Centrifugal force is given by

Force = mv^{2}/r

But force is also given by

Force = ma

where a is acceleration. For purposes of this discussion, a = g. Then we can write

mg = mv^{2}/r

We can cancel out the mass, and recognize that r must be the radius of the earth at the equator. r varies of course, but a quick look at Wikipedia indicates that the average radius of the earth is 3956.5 miles. g is about 32.2 ft/sec^{2}. Thus, we can write

32.2 ft/sec^{2} = v^{2}/(3956.5 miles)

Rearranging terms allows us to solve for v, as follows:

v = √[(32.2 ft/sec^{2})(3956.5 miles)]

v = √[(32.2 ft/sec^{2})(1mile/5280ft)(3956.5 miles)]

v = 4.91 miles/sec

This, of course, is equatorial velocity at *Condition 0*. We can now determine the length of a “day” at *Condition 0 * by dividing the circumference of the earth by equatorial velocity.

T = “day” = 2πr/v

T = “day” = 2π(3956.5 miles)/(4.91 miles/sec)

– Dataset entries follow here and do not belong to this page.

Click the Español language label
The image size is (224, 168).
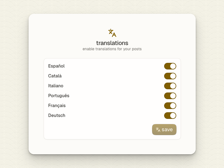[x=56, y=66]
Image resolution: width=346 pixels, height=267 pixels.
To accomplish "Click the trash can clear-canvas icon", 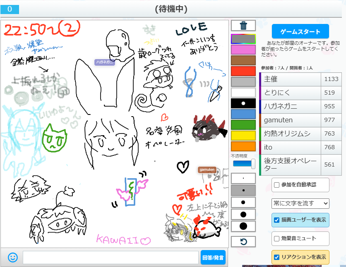I will [243, 26].
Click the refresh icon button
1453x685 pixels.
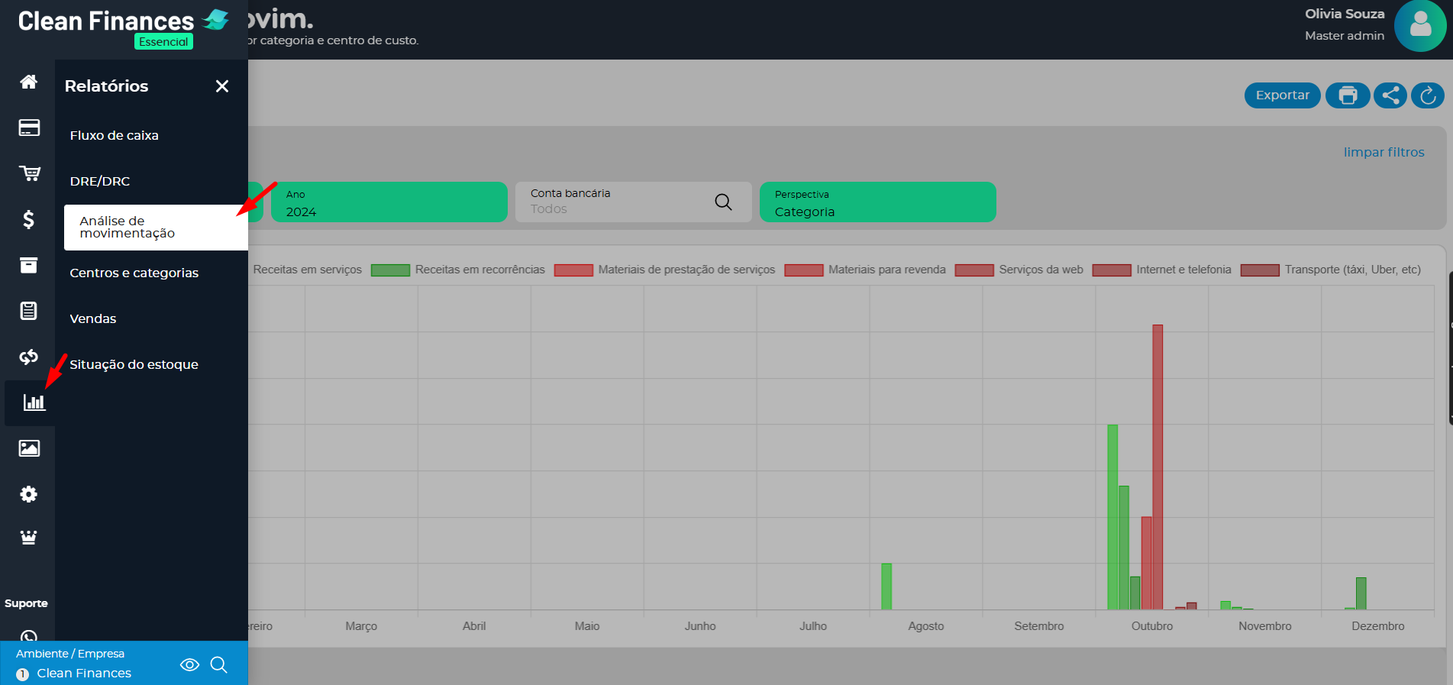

T = “day” = 5060.7 seconds

T = “day” ~ 1.41 hours

So, the circuitry must deliver a burst once every 1.41 hours. (Note: This time may be verified by doing an Internet search for “weightlessness at the equator”.)

The frequency, f, is given by

f = 1/T

f = (1/1.41H)(1H/3600s)

f = 197 µHz**Determining the DC Charging Current**

v = (1/C)**∫**idt

In this case i will be a constant, I_{charge}, so we can write

v = (I_{charge}/C)t

I_{charge} = vC/t

v is known, C is known, and t is known, so we have

I_{charge} = (2.5V•0.001F/1.41Hr)(1Hr/3600s)

I_{charge} = 0.49μA